なぜだか湧き出る微妙な味わい
スーツで体育座り。個人的には字面を見ただけで、せつない気持ちになってしまう。スーツの「ちゃんとした感じ」が、体育座りと交じり合うと妙な味わいになる。
わけあり感や気だるい雰囲気がそうさせるのだと思う。言葉を費やすよりも実践してみせる方が早いだろうか。
いつものスーツを着て玄関の前にたたずんでみただけで、もうこれだ。何も語らずとも、見る者にさまざまなドラマを想像させる。あの人、どうしたんだろ。

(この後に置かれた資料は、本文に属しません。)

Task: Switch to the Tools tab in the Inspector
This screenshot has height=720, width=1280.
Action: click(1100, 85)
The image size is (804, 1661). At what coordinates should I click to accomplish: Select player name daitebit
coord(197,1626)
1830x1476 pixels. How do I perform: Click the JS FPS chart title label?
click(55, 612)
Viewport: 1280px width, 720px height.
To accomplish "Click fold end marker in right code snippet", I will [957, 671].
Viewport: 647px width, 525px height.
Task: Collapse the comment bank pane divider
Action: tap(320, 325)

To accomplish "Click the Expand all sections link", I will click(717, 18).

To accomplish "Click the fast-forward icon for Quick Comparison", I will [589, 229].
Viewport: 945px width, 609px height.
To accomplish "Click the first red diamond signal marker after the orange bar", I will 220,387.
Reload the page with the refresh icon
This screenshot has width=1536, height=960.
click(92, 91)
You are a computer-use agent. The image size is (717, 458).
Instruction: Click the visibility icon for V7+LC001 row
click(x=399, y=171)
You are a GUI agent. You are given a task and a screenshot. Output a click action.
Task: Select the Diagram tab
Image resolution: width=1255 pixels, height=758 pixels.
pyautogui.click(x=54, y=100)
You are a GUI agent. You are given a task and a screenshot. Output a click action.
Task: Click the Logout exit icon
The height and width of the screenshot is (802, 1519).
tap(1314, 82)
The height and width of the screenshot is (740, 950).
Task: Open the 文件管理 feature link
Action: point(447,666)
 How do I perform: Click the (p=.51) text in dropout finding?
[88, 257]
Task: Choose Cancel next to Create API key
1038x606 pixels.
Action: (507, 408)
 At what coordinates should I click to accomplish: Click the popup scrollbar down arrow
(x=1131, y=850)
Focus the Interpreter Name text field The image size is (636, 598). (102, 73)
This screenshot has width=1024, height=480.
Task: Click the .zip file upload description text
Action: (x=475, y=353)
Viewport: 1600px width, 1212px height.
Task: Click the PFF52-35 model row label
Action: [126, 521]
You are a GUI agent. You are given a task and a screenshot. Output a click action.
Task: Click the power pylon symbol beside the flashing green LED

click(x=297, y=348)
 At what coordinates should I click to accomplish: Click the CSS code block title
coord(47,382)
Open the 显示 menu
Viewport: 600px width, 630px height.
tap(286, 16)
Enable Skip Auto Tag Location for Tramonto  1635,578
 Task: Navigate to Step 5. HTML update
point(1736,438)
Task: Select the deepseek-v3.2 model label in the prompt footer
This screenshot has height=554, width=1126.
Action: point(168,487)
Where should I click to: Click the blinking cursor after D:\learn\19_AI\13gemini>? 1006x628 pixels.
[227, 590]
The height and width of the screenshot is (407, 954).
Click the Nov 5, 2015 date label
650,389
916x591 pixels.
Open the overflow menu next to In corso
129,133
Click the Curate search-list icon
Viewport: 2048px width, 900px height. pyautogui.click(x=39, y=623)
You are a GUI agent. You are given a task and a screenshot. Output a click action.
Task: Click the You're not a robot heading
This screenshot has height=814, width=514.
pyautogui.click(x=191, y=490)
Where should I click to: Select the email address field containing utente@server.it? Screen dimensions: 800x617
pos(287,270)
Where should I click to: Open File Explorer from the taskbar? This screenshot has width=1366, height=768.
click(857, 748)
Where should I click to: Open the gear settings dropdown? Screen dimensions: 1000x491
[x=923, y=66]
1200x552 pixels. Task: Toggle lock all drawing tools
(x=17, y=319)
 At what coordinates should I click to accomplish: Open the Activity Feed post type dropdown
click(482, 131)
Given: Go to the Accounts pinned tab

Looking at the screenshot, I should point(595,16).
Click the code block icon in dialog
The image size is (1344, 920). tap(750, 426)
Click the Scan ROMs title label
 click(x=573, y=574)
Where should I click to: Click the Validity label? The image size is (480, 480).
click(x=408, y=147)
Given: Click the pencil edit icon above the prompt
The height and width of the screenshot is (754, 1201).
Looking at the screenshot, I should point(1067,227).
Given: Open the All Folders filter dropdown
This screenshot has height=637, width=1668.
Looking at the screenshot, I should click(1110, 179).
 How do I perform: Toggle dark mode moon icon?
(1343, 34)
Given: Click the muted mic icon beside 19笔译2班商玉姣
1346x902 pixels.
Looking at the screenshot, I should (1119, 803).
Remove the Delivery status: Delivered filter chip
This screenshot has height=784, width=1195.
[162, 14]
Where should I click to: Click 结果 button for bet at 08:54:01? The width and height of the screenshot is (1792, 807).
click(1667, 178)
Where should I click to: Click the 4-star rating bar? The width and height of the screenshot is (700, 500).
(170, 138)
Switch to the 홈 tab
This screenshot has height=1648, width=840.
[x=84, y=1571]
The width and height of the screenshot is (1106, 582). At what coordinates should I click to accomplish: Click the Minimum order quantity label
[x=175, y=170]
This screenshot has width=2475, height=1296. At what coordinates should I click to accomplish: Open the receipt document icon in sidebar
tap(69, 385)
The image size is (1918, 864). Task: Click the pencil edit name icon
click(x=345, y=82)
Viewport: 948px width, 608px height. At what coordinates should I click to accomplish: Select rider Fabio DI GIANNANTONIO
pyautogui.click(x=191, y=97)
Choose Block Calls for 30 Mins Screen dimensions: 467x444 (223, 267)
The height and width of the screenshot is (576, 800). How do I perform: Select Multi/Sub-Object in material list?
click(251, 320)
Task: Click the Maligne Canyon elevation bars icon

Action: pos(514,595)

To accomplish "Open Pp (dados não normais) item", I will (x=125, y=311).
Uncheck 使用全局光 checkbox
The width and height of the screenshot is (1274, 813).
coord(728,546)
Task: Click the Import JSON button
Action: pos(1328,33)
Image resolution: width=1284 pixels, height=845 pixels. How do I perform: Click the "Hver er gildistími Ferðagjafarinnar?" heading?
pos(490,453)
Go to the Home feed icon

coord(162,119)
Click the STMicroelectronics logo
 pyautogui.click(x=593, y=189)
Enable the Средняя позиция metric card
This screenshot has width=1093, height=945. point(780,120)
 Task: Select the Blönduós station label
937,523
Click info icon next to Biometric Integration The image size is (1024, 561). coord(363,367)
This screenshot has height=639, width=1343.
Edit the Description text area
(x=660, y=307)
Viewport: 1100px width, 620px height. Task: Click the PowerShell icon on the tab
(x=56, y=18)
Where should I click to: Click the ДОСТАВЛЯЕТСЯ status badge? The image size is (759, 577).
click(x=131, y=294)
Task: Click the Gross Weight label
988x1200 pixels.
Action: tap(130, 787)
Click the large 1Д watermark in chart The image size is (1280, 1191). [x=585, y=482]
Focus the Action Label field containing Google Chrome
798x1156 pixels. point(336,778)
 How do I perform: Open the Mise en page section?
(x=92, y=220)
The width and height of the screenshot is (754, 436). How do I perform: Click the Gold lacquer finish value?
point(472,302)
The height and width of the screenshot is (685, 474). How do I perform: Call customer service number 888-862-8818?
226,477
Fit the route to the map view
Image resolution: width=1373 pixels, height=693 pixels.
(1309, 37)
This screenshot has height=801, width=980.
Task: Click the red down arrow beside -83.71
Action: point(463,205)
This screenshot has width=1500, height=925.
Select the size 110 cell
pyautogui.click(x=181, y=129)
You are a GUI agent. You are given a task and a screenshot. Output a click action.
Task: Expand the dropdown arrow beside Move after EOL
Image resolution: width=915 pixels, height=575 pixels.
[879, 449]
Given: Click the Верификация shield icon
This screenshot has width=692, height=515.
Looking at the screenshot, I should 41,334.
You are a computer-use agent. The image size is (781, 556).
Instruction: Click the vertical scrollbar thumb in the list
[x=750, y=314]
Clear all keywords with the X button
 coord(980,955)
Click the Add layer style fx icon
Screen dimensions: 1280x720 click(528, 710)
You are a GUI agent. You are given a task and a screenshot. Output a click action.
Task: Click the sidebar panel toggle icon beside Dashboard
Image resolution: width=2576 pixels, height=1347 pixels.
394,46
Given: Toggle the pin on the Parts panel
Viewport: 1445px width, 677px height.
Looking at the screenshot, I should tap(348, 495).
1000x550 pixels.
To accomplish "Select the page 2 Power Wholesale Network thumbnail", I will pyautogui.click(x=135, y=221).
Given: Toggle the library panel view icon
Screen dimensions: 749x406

別に何かあったわけではないのに、こうしてシミュレートして座ってみただけでもなんだか気分も沈みがち。いい感じだ。
今度は屋根にのぼってみた。玄関にも増して意味のわからないわけあり感が漂う。
全体を包んでいるのは軽いあきらめムード。いろいろポーズを変えたりして撮影してみたところ、靴を脱いでそばに置くとまた味わいが増すことを発見。
街で見かけてきた様子を実践してみて、自分の中で郷愁が一体化。よし、この調子で外にも行ってみよう。
土手には体育座りがよく似合う
そういうわけで、やってきたのは川の土手。撮影当日は梅雨の合間の晴天で、土手に行くにはちょうどよい日だった。
写真から平日の昼間っぽさまでも読み取れるようになったら、もうかなりの上級者だ。そうした背景も想像してご覧いただくと、また深みが出てくると思う。
草いきれが軽く鼻を突く。周りに生えているシロツメクサをなでたりすると、哀愁も高まる。
陰のある気配と事情のありそうな趣きとがかもし出す、謎の共感。通りかかった人も、見てはいけない感じで通り過ぎようとしつつ、気になっている様子。
私の方も、よくわからないままに会釈。なんなんだこれは。
土手にスーツで座っていると、これまであったいろいろなことが頭の中をめぐりはじめる。うれしいこともかなしいことも、別にどちらでもないことも、たくさんあった。
収拾のつかないぼんやりした思い。これではいけない。いや、別にいいか。答えは見えないが、もっと攻めてみよう。
神出鬼没の体育座り
玄関前や土手では「わけあり感」が強調されたが、もっと謎めいた感じも出してみたい。状況不明な「いきなり感」と言えばよいだろうか。
土手の横を走る道の脇で座り込むと、唐突な感じがかなりアップ。ときどき道にネクタイが落ちているのを見て妙な気持ちにさせられるが、この写真は少しそれに似ていると思う。
何があったか知らないけれど、そこで体育座りはまずいだろ。そんな風に呼びかけたくなるたたずまいだ。
唐突さは十分に出たと思う。続いては、こういう状況はありそうだという「あるある感」を出してみたい。
やってきたのはショッピングモールのフードコート。イスに座ると体育座り感がわかりづらくなるが、そういう部分も見落とさないようにしていきたい。
これはあり得そうだ。見た人も「この人にとっては体育座りが一番楽な座り方なんだろうな」と受け止めてくれるだろう。
そういう意味では、敷居が低く実践しやすい体育座りだと言えると思う。そしてしばらく座っていると、ある発見をした。
ライバル登場、隣に座ったおじさんがあぐらをかいているではないか。
体育座りもいいが、確かにあぐらもいい。スーツのカチッとした雰囲気に対して、ツナギの活動的な感じがよい対比にもなっている。ここは負けたくない。
何が勝ちで何が負けなのかは自分でもわからないが、そんな気がしてくるフードコート。
街のそこかしこで絵になる、スーツで体育座り。思った以上の適応力と柔軟性がよくわかる。
ビジネスマンの象徴であるスーツ姿で体育座り。これは忙し過ぎる毎日を送る現代人への警鐘なのだ、などと適当なことを言っても、うっかり通用してしまうかもしれない。
脱ぐべきではないものを脱ぎ捨てろ
やってみて驚いたのは、スーツで体育座りをしたときのリラックス感だ。目をつぶると日々の憂いは奥の方にかすみ、心地よい内なる弛緩が訪れる。
最初は難しいかもしれない。ただ、自分のスイッチをうまく切れるようになれば、気持ちのよい脱力がそこにある。
草が風に揺れる音はもちろん、車の排気音でも雑踏のにぎわいでもいい。体育座りで目をつぶれば、なぜだかそれら全てを受け入れられる気がする。
読んでいる方の疑念を取り払うのは難しい気がしますが、まずは人目のない場所で試してみるのもいいと思います。